PROBLEM TO WORK ON: The output must start at the line containing "The image size is (536, 302)." in the records below and stop at the last line, matching each line exactly and leaving out every picture.

RECORDS FOR THIS EXERCISE:
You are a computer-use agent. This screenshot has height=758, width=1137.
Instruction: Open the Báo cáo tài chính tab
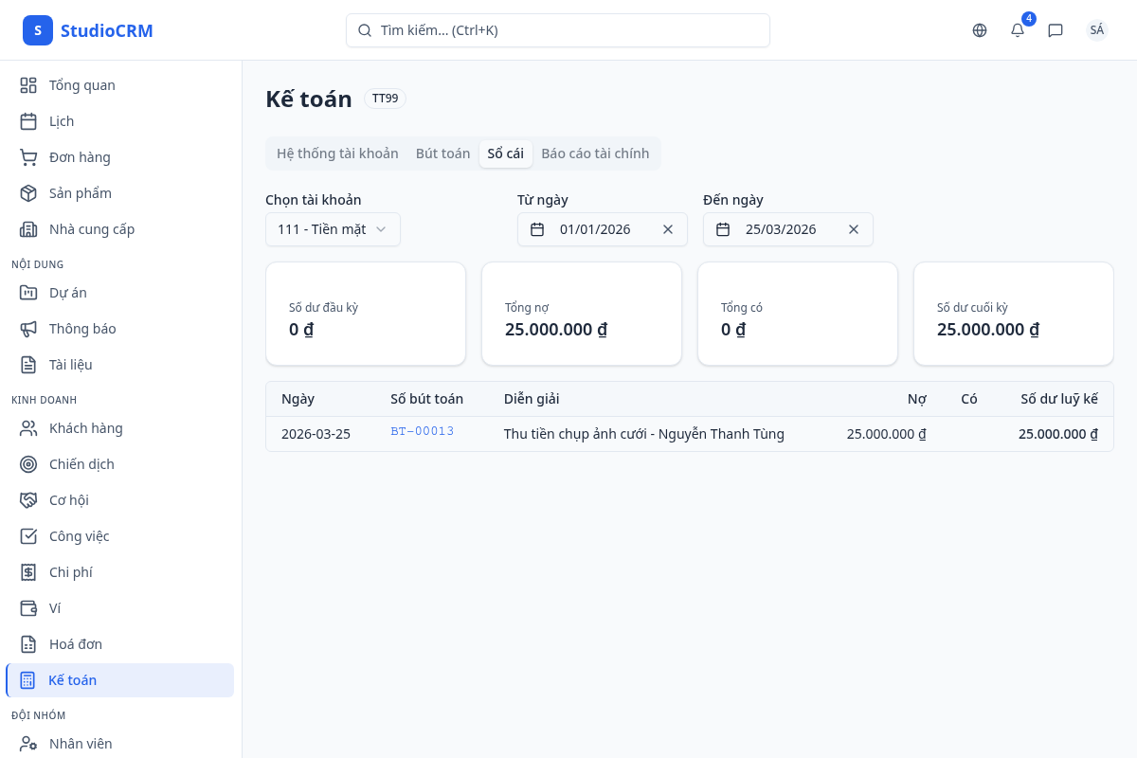(595, 153)
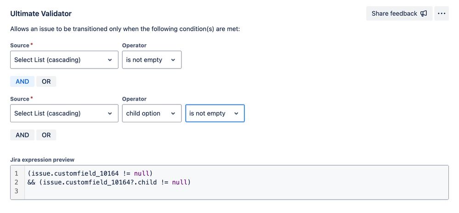Click the Share feedback button
459x213 pixels.
(399, 13)
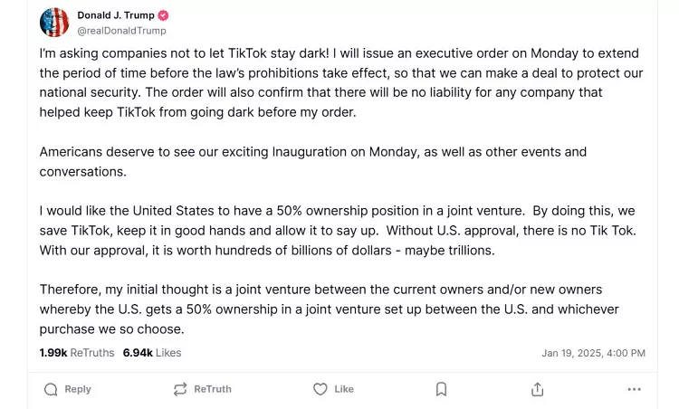
Task: Click the heart Like icon
Action: pyautogui.click(x=320, y=389)
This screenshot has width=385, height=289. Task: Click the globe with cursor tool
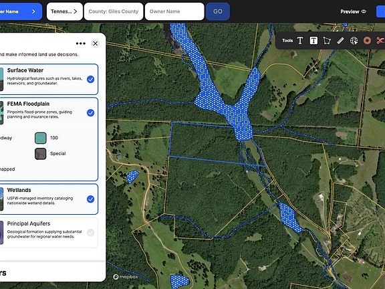[x=354, y=41]
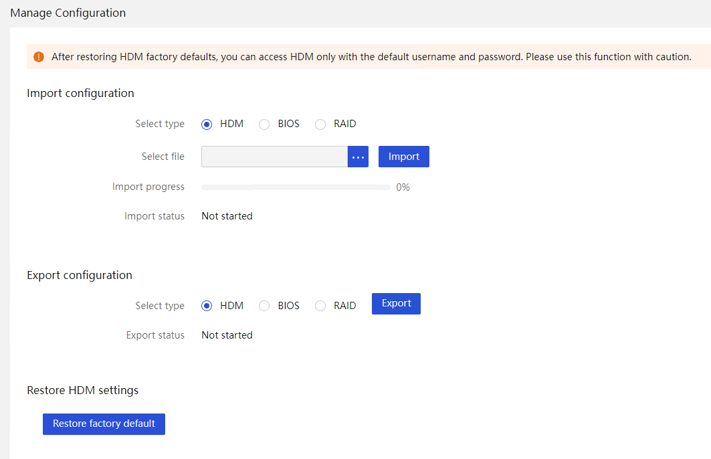Viewport: 711px width, 459px height.
Task: Click the Import configuration section heading
Action: (80, 94)

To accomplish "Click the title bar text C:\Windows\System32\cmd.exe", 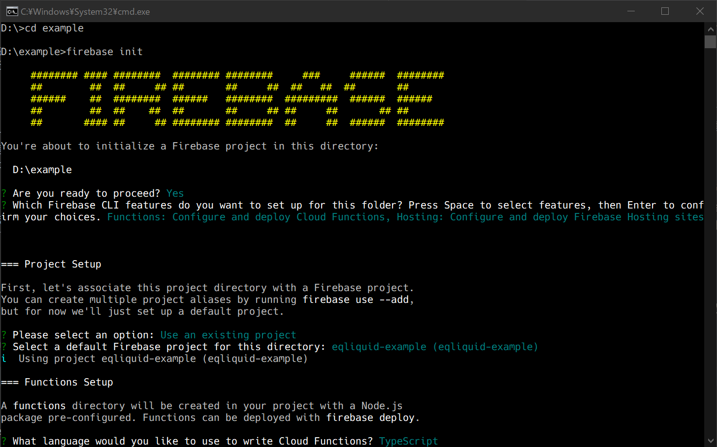I will [x=85, y=12].
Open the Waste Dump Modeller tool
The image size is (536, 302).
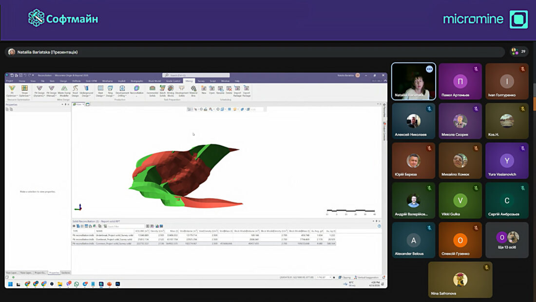pyautogui.click(x=64, y=90)
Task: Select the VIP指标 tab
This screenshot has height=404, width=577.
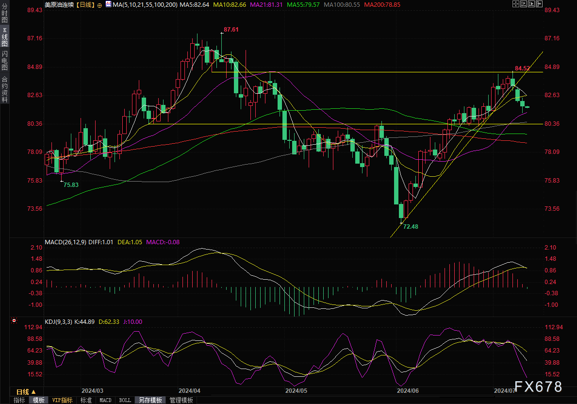Action: tap(63, 400)
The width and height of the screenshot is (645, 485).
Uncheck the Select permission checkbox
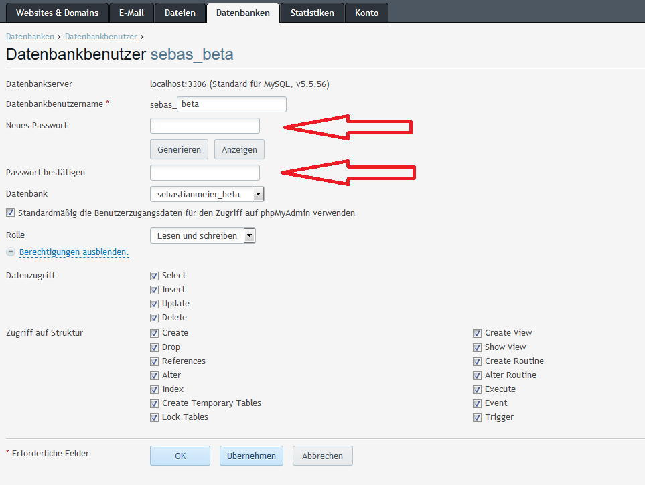click(155, 276)
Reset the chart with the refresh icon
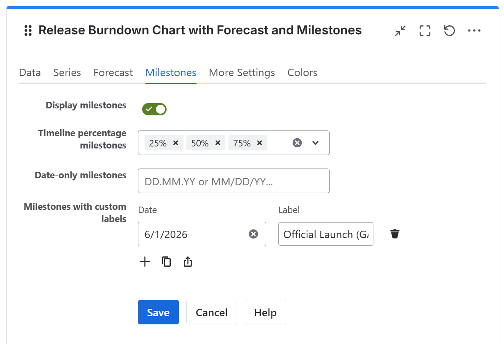Screen dimensions: 504x344 [x=449, y=31]
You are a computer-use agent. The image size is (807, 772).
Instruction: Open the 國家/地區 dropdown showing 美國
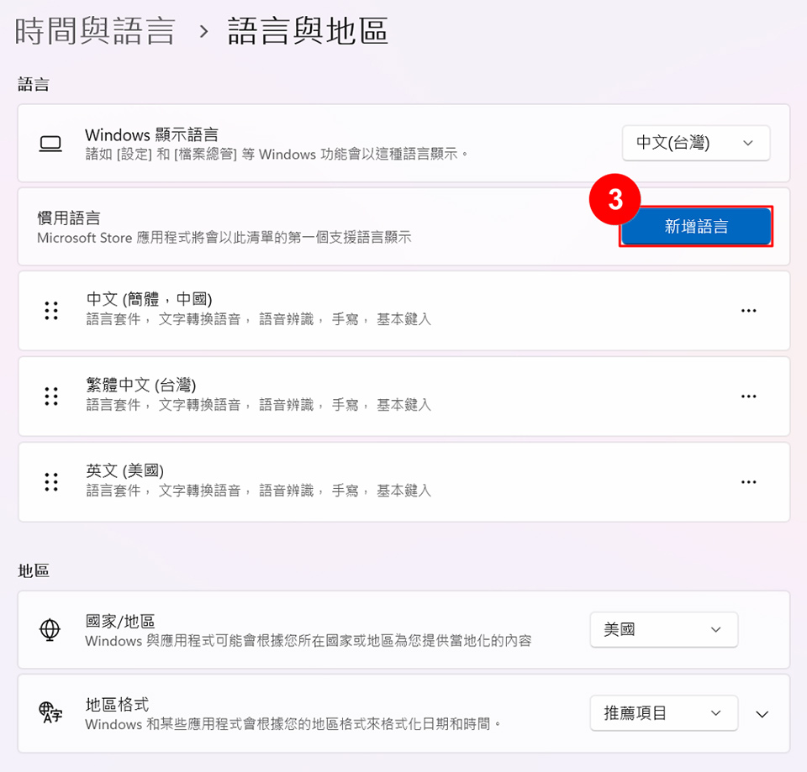point(663,630)
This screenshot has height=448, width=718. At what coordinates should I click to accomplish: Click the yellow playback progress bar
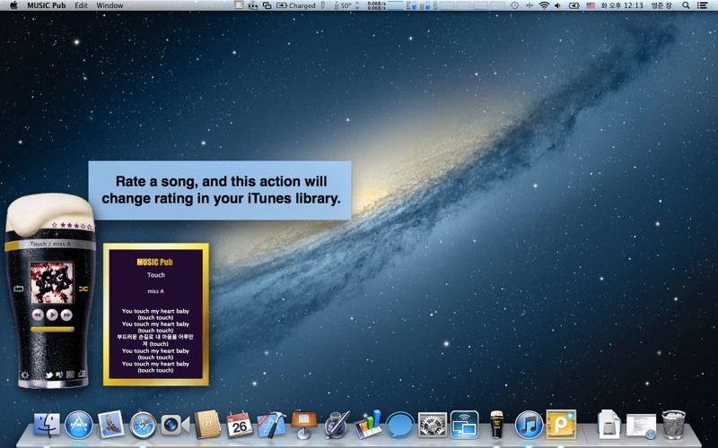(52, 330)
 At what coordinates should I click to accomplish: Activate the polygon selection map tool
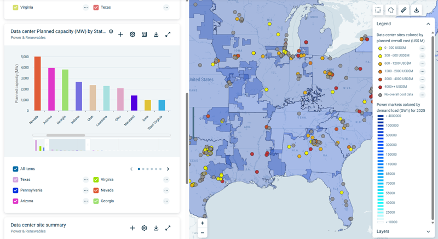[390, 10]
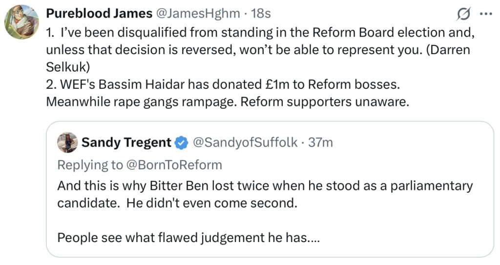500x265 pixels.
Task: Open the three-dot more options menu
Action: (x=486, y=14)
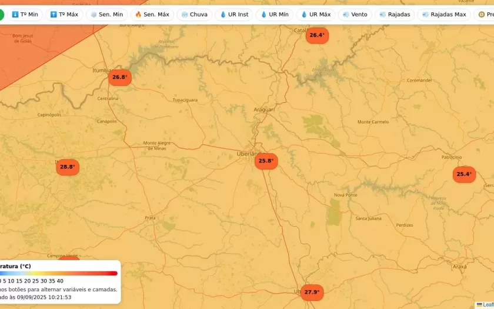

ANSWER SECTION:
The image size is (536, 302).
pyautogui.click(x=64, y=90)
Task: Select the VIP指标 tab
This screenshot has height=404, width=577.
Action: tap(63, 400)
The width and height of the screenshot is (645, 485).
Uncheck the Select permission checkbox
click(155, 276)
Reset the chart with the refresh icon
Screen dimensions: 504x344 [x=449, y=31]
You are a computer-use agent. The image size is (807, 772).
Instruction: Open the 國家/地區 dropdown showing 美國
point(663,630)
This screenshot has height=448, width=718. At what coordinates should I click to accomplish: Click the yellow playback progress bar
(52, 330)
 At what coordinates should I click to accomplish: Activate the polygon selection map tool
[390, 10]
500x265 pixels.
Task: Open the three-dot more options menu
Action: (x=486, y=14)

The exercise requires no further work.